11:30 am-1 pm   PANELS & WORKSHOPS

The Poet as Historian in the 21st Century: A Rare Opportunity in Difficult Times
(
Andrea Carter Brown, Martha Collins, Scott Hightower, Robin Coste Lewis, and Kim Roberts)
Thurgood Marshall Center-S

Since the earliest epics, poetry has been used to tell, and preserve, human history. This tradition is increasingly challenged by a glut of information which makes it difficult to speak with authority about anything outside personal experience. We have also become aware that entire aspects of experience have been excluded. In this panel, five poets discuss projects inspired by these concerns in the hope other poets will gain the desire to make history their subject.
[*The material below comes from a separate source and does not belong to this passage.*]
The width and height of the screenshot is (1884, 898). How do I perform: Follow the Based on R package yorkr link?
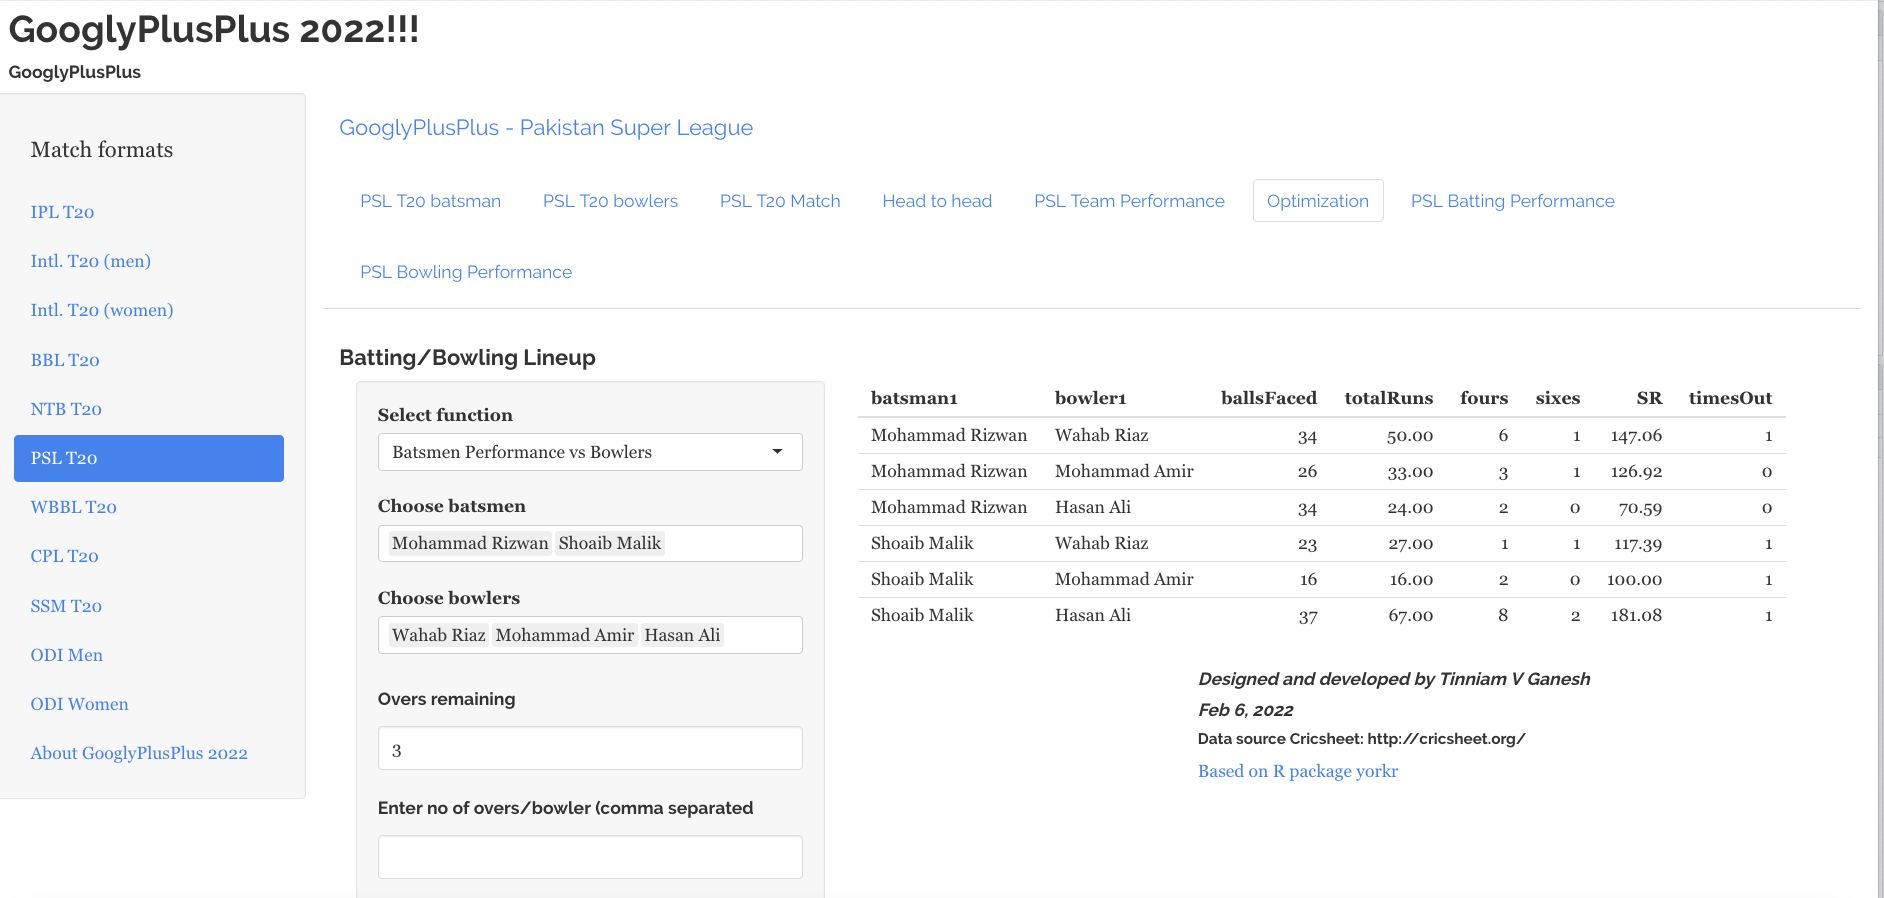tap(1297, 771)
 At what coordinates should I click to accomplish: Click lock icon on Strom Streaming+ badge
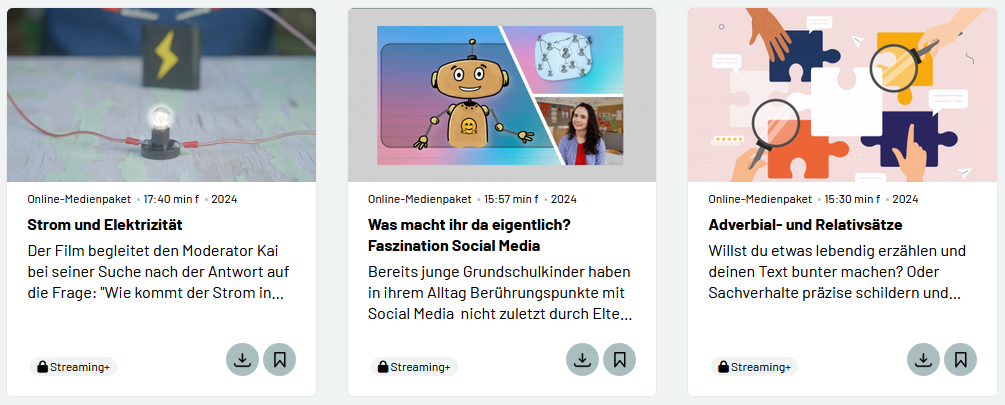[x=42, y=367]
Fatty Girls, Imaginary Cocks, and Vaginas Built Like Bookstores: A Workshop on Writing the Activist Body (Laura Madeline Wiseman, Aimee M. Allard, and Erica Rogers)
Thurgood Marshall Center-1

Moving from their own creative and pedagogical experiences of writing the body as an act of deviance to promote social change, three poet activists will lead several activities allowing workshop participants to rethink the body. Exercises will delve into such taboo subjects as first period stories, the silences written on our bodies, and how the ghosts of our previous bodies haunt us.

Poesia Para la Gente: Writing to Save Lives
(
Lorna Dee Cervantes)
Thurgood Marshall Center-2

We will write as much as we can using exercises. This workshop will cover the many ways poetry can fly off the page and infiltrate the hearts and minds of the people by remaining relevant. We will pay close attention to craft, voice, and ecopoetics so that getting poetry to fly off and on the page will happen seamlessly.

Radical Diversity: The Presentation of Poetry as an Agent of Radical Change
(
Rich Villar, Lynne Procope, and Marie-Elizabeth Mali)
True Reformer Building-1

The LouderARTS Project’s mission is to radicalize the inner dialogue about the self--shifting the definition of other. Poets and curators from the New York-based nonprofit discuss the popular 11-year reading series and the programming formats developed over the years to celebrate and canonize the poetry of writers that have been overlooked or labeled as “marginalized.” The panel will share examples of how the teaching and presentation of well-crafted poetry from those diverse communities has served and can serve to shift political viewpoints and opinions on an individual level, and in turn, a societal level.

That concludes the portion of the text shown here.